Posted: Sat Oct 16, 2010 2:29 am
by PantherX
Well, I have no knowledge about GPU Tracker hence am not aware if/how it interacts with the F@h Client. You have stated that this is your first time with GPU Tracker so maybe you're doing something wrong. BTW if the F@h Client were to pause, it would be 24 hours not 2 hours.
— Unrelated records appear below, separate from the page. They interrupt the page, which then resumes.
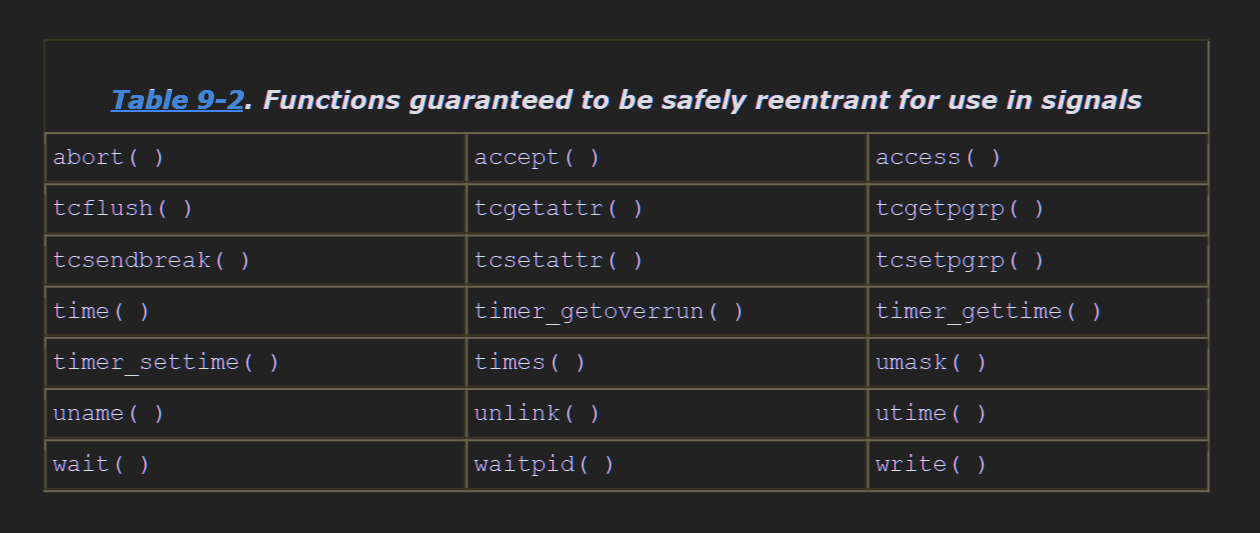Select the tcgetpgrp( ) cell
Image resolution: width=1260 pixels, height=533 pixels.
[x=1038, y=209]
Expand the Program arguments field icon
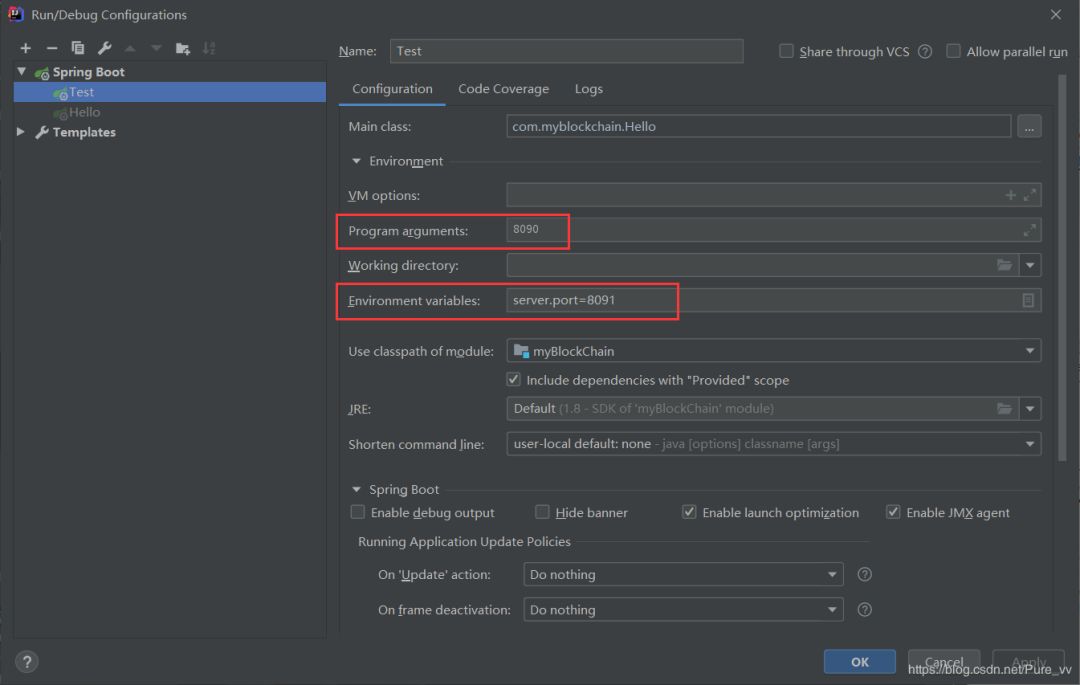Image resolution: width=1080 pixels, height=685 pixels. coord(1029,230)
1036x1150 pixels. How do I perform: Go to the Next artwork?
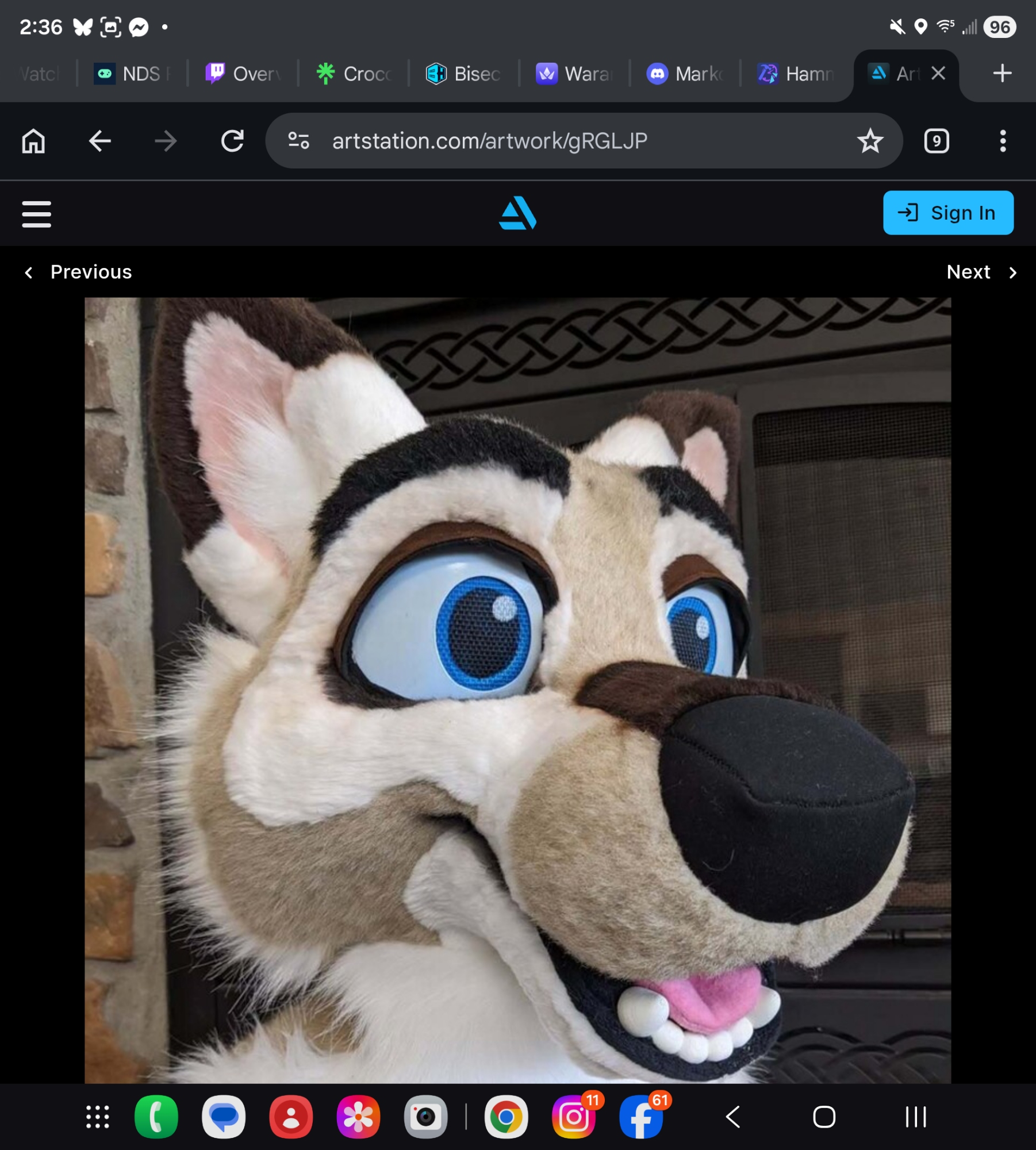point(981,272)
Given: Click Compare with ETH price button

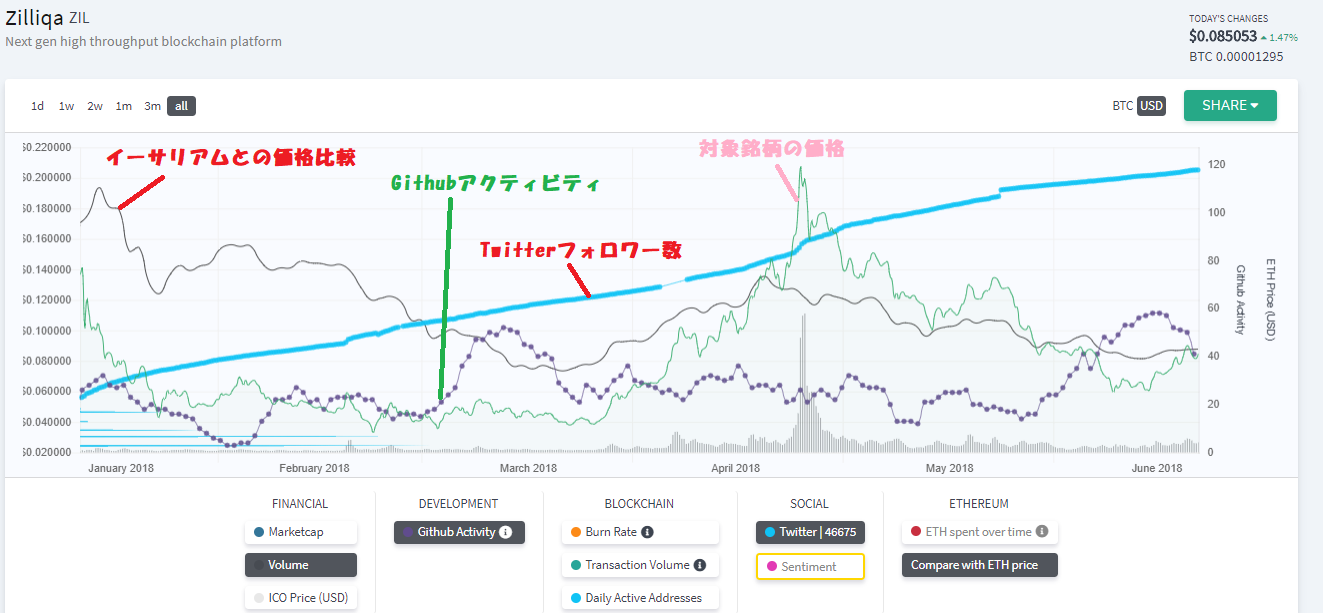Looking at the screenshot, I should [979, 565].
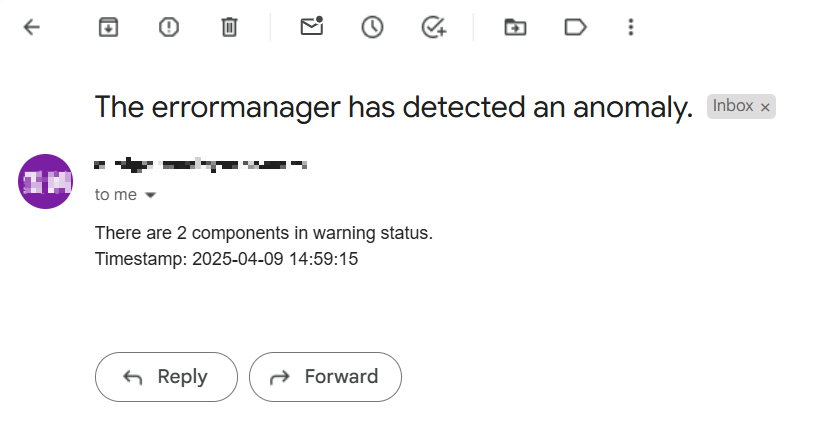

To begin with, what is different from your previous rig and this new one? Corrupted Drivers? Incorrectly installed softwares? faulty hardware? etc. Also since you're using GTX 260 and the rig is dedicated, you ought to be using 258.96 WHQL Drivers since they are A) WHQL and not BETA, B) Is recommended for folding. Please note that your GPU can run GPU2 or GPU3 BETA Client and both are available in Console Versions (GPU3 Console version can be downloaded via my GPU Guide; link in signature). Also the -forceasm flag is useless for GPUs as they don't use it.

Re: Weird Issue

Posted: Sat Oct 16, 2010 2:35 am
by tank1023
Thanks panther, I'll try you suggestions. I use the console version on all my other GPU's may be time to reinstall the drivers and console client. Thanks for the input guys!